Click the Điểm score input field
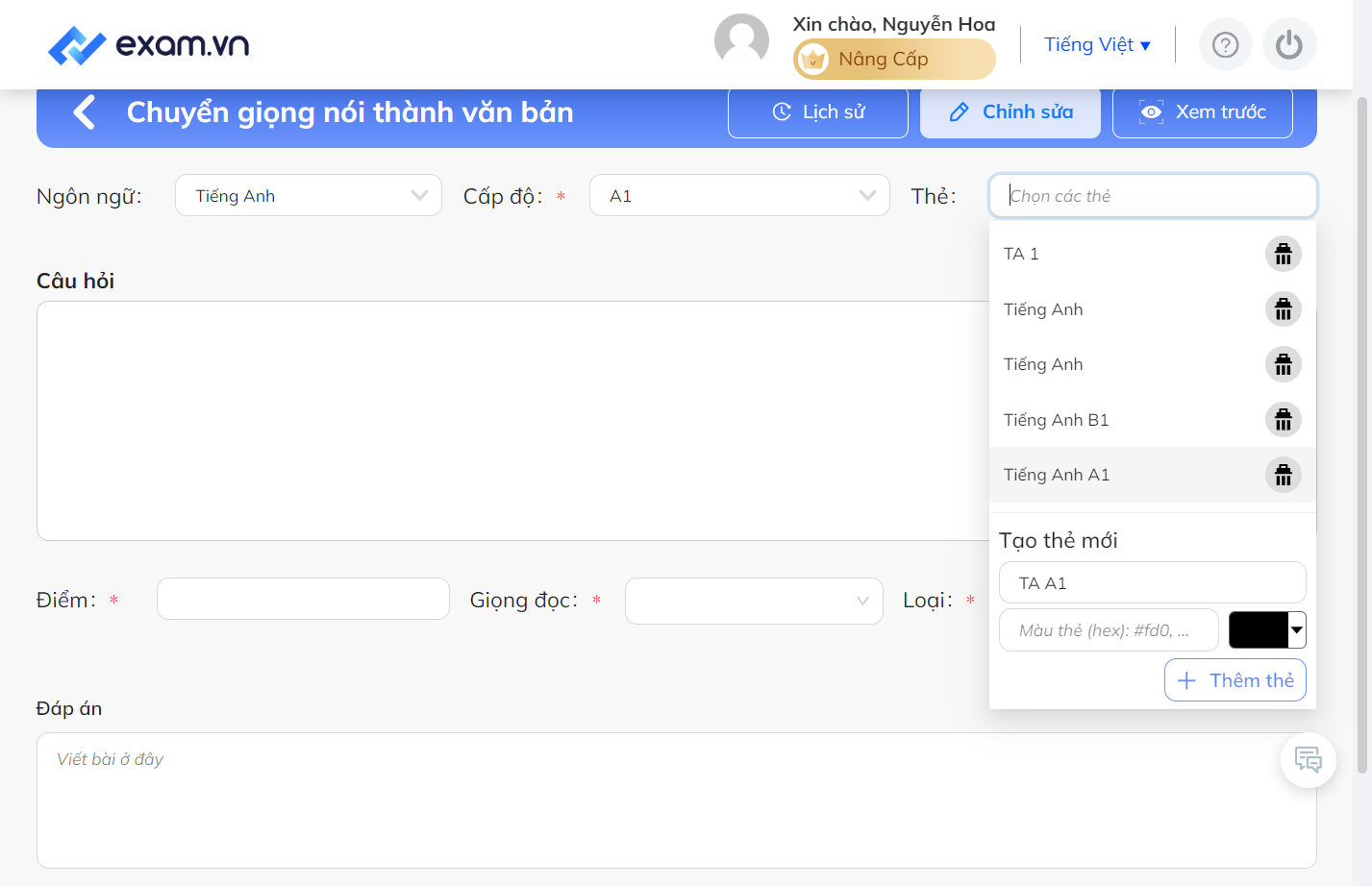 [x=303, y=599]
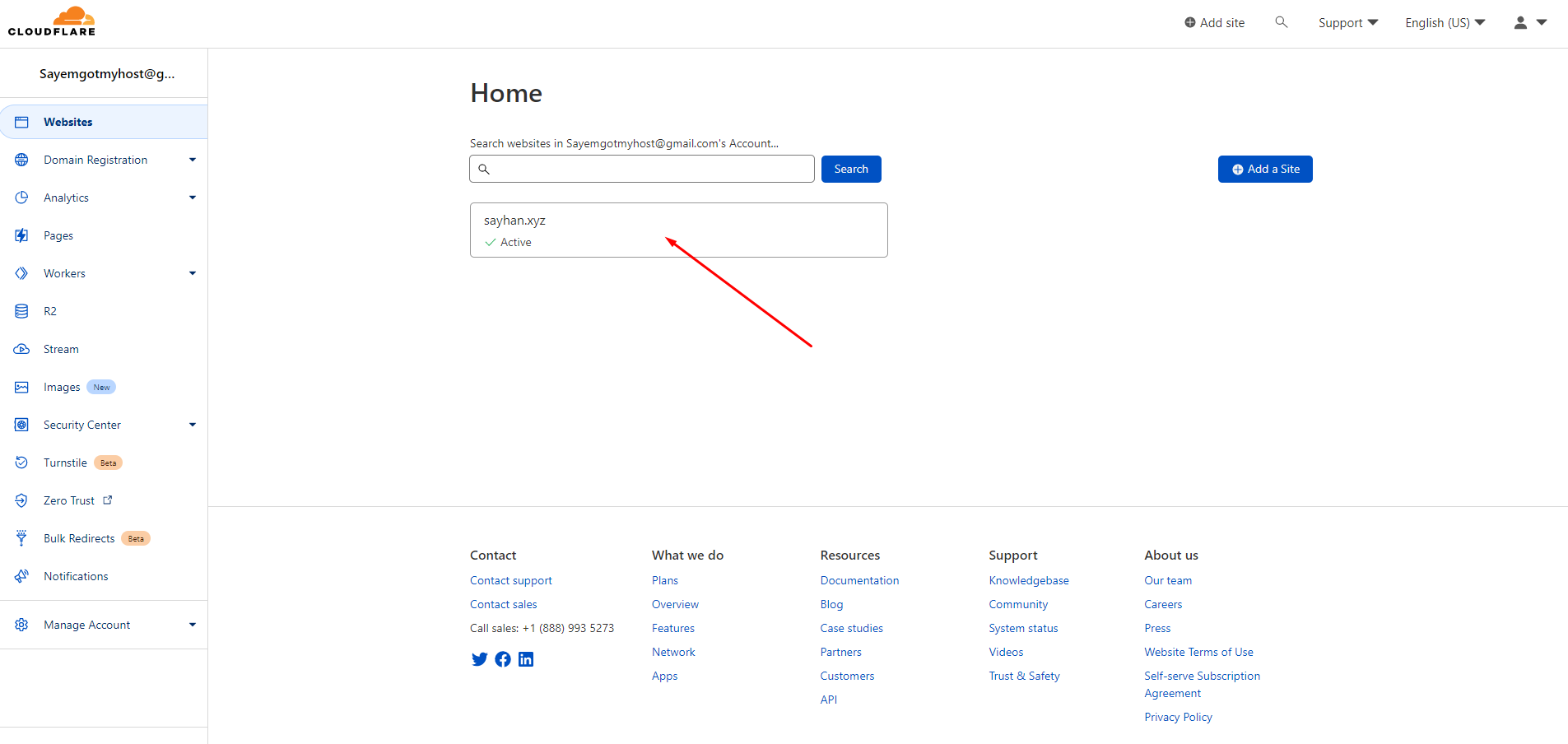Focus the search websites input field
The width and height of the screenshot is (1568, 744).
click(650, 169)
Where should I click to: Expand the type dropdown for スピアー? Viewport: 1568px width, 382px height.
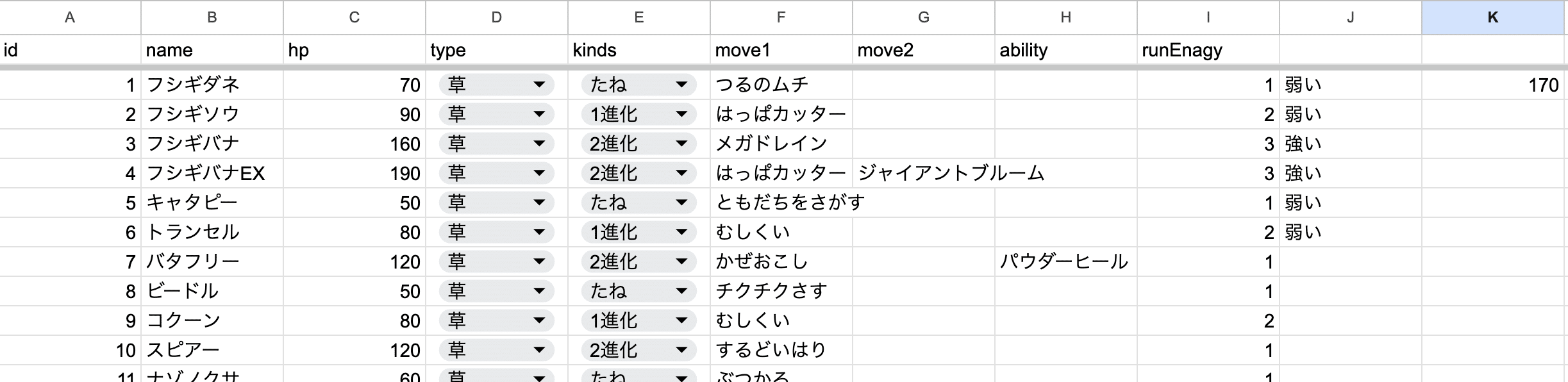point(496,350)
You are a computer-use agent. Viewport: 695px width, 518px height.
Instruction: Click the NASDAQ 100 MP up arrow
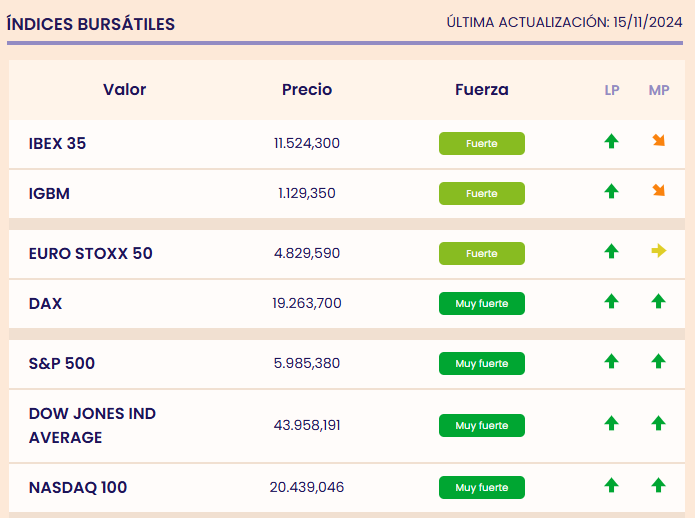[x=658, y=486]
★ ★ ★ ★
Set down all records verbatim, omitting images.

Click the Điểm score input field
 [x=303, y=599]
Focus the search websites input field
The width and height of the screenshot is (1568, 744).
click(650, 169)
Where should I click to: Expand the type dropdown for スピアー? Viewport: 1568px width, 382px height.
point(496,350)
You are a computer-use agent. Viewport: 695px width, 518px height.
Instruction: Click the NASDAQ 100 MP up arrow
[x=658, y=486]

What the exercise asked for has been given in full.